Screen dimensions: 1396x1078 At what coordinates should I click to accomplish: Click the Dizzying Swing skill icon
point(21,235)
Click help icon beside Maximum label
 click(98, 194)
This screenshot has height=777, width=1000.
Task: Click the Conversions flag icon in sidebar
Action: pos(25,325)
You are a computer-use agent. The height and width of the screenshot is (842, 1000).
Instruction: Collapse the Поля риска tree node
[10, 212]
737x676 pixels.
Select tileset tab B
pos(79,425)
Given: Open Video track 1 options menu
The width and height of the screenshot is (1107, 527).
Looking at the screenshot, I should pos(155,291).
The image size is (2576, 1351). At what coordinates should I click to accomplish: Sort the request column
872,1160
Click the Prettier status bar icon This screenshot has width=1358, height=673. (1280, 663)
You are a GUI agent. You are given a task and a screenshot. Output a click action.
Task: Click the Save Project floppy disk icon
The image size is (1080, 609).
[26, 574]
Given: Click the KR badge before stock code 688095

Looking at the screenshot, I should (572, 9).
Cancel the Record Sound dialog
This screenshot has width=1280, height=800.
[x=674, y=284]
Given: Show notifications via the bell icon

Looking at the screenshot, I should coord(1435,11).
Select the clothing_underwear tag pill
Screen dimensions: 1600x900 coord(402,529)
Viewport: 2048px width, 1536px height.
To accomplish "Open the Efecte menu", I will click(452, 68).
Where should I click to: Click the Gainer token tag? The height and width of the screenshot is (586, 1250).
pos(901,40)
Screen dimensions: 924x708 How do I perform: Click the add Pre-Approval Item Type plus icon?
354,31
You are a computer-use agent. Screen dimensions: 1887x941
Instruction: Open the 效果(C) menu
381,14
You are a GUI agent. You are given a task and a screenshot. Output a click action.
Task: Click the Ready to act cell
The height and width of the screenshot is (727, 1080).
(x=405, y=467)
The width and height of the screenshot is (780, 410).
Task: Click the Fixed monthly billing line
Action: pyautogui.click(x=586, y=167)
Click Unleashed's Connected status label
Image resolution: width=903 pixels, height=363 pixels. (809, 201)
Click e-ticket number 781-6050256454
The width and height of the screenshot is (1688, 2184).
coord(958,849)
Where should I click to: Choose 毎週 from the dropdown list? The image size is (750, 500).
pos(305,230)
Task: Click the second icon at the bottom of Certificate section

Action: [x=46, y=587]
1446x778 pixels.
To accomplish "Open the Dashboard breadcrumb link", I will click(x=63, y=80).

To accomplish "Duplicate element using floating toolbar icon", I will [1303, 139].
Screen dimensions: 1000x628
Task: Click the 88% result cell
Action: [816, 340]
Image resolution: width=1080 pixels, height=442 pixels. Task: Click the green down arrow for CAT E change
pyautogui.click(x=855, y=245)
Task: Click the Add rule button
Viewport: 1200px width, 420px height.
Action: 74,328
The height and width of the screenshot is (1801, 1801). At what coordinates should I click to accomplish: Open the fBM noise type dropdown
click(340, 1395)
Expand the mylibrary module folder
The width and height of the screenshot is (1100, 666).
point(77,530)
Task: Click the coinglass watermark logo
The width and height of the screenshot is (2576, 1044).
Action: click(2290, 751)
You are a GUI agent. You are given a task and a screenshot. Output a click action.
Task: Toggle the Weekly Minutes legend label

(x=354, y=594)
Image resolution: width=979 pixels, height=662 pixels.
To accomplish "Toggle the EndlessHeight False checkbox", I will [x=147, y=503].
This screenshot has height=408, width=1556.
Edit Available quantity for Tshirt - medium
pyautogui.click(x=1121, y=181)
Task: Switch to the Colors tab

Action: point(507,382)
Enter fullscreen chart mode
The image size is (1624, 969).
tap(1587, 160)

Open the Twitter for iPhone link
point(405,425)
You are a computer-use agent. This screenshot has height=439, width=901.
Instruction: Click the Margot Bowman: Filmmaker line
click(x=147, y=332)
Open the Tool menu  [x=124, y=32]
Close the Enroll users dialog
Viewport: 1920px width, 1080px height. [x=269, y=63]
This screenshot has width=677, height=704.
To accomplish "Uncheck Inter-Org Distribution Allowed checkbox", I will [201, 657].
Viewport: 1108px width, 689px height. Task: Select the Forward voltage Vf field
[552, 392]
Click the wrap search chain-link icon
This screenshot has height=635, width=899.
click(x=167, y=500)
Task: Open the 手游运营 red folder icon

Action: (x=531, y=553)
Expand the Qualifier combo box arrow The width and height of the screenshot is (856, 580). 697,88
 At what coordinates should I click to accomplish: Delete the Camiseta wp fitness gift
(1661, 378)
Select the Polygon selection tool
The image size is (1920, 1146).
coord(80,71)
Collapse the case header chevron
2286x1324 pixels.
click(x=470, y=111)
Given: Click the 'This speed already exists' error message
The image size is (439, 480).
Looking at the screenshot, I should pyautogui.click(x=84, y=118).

◆ EXERCISE: Copy out the part of the records that opens with the line containing "Given: Open Video track 1 options menu" and closes with the line containing "Click the Prettier", both of those lines included.

◆ RESULT FOR THIS TASK:
Given: Open Video track 1 options menu
The width and height of the screenshot is (1107, 527).
Looking at the screenshot, I should pos(155,291).
The image size is (2576, 1351). At what coordinates should I click to accomplish: Sort the request column
872,1160
Click the Prettier status bar icon This screenshot has width=1358, height=673. (1280, 663)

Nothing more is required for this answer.